SELECTED PASSAGE
•••••

0
0
mirror of https://github.com/nodejs/node.git synced 2024-12-01 16:10:02 +01:00
nodejs/tools/icu/iculslocs.cc
Steven R. Loomis ac2857b12c build, i18n: improve Intl build, add "--with-intl"
The two main goals of this change are:
 - To make it easier to build the Intl option using ICU (particularly,
   using a newer ICU than v8/Chromium's version)
 - To enable a much smaller ICU build with only English support The goal
   here is to get node.js binaries built this way by default so that the
   Intl API can be used. Additional data can be added at execution time
   (see Readme and wiki)

More details are at https://github.com/joyent/node/pull/7719

In particular, this change adds the "--with-intl=" configure option to
provide more ways of building "Intl":
 - "full-icu" picks up an ICU from deps/icu
 - "small-icu" is similar, but builds only English
 - "system-icu" uses pkg-config to find an installed ICU
 - "none" does nothing (no Intl)

For Windows builds, the "full-icu" or "small-icu" options are added to
vcbuild.bat.

Note that the existing "--with-icu-path" option is not removed from
configure, but may not be used alongside the new option.

Wiki changes have already been made on
 https://github.com/joyent/node/wiki/Installation
and a new page created at
 https://github.com/joyent/node/wiki/Intl
(marked as provisional until this change lands.)

Summary of changes:

* README.md : doc updates

* .gitignore : added "deps/icu" as this is the location where ICU is
  unpacked to.

* Makefile : added the tools/icu/* files to cpplint, but excluded a
  problematic file.

* configure : added the "--with-intl" option mentioned above.
  Calculate at config time the list of ICU source files to use and data
  packaging options.

* node.gyp : add the new files src/node_i18n.cc/.h as well as ICU
  linkage.

* src/node.cc : add call into
  node::i18n::InitializeICUDirectory(icu_data_dir) as well as new
  --icu-data-dir option and NODE_ICU_DATA env variable to configure ICU
  data loading. This loading is only relevant in the "small"
  configuration.

* src/node_i18n.cc : new source file for the above Initialize..
  function, to setup ICU as needed.

* tools/icu : new directory with some tools needed for this build.

* tools/icu/icu-generic.gyp : new .gyp file that builds ICU in some new
  ways, both on unix/mac and windows.

* tools/icu/icu-system.gyp : new .gyp file to build node against a
  pkg-config detected ICU.

* tools/icu/icu_small.json : new config file for the "English-only" small
  build.

* tools/icu/icutrim.py : new tool for trimming down ICU data. Reads the
  above .json file.

* tools/icu/iculslocs.cc : new tool for repairing ICU data manifests
  after trim operation.

•••••

DATA LISTING
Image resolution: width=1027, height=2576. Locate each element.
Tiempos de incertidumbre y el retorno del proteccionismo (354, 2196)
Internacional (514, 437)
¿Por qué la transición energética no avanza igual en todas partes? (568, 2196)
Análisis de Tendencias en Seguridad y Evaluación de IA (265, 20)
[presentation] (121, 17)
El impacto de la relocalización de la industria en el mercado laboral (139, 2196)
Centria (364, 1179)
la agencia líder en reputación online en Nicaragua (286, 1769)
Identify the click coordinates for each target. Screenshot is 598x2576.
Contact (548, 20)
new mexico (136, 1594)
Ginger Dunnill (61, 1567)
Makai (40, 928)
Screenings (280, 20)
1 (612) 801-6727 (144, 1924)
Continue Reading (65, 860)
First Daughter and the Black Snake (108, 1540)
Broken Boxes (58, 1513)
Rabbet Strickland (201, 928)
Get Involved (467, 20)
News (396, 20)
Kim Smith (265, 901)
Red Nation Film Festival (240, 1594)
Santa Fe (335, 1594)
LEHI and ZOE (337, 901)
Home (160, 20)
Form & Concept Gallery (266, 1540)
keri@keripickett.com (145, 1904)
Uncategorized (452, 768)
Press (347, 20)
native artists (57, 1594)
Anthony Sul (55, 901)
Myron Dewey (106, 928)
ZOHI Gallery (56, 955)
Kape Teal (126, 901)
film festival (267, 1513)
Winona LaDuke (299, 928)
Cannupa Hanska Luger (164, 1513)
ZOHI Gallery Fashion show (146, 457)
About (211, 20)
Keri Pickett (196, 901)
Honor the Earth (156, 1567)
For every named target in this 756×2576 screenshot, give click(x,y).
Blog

•••••

AIM OF THE EXERCISE
In the commit message on the Intl build, why was "deps/icu" added to .gitignore? Answer in one to three sentences. The listing comes from a separate source unrelated to the text.

TASK RESPONSE
"deps/icu" was added to .gitignore because that directory is where ICU is unpacked.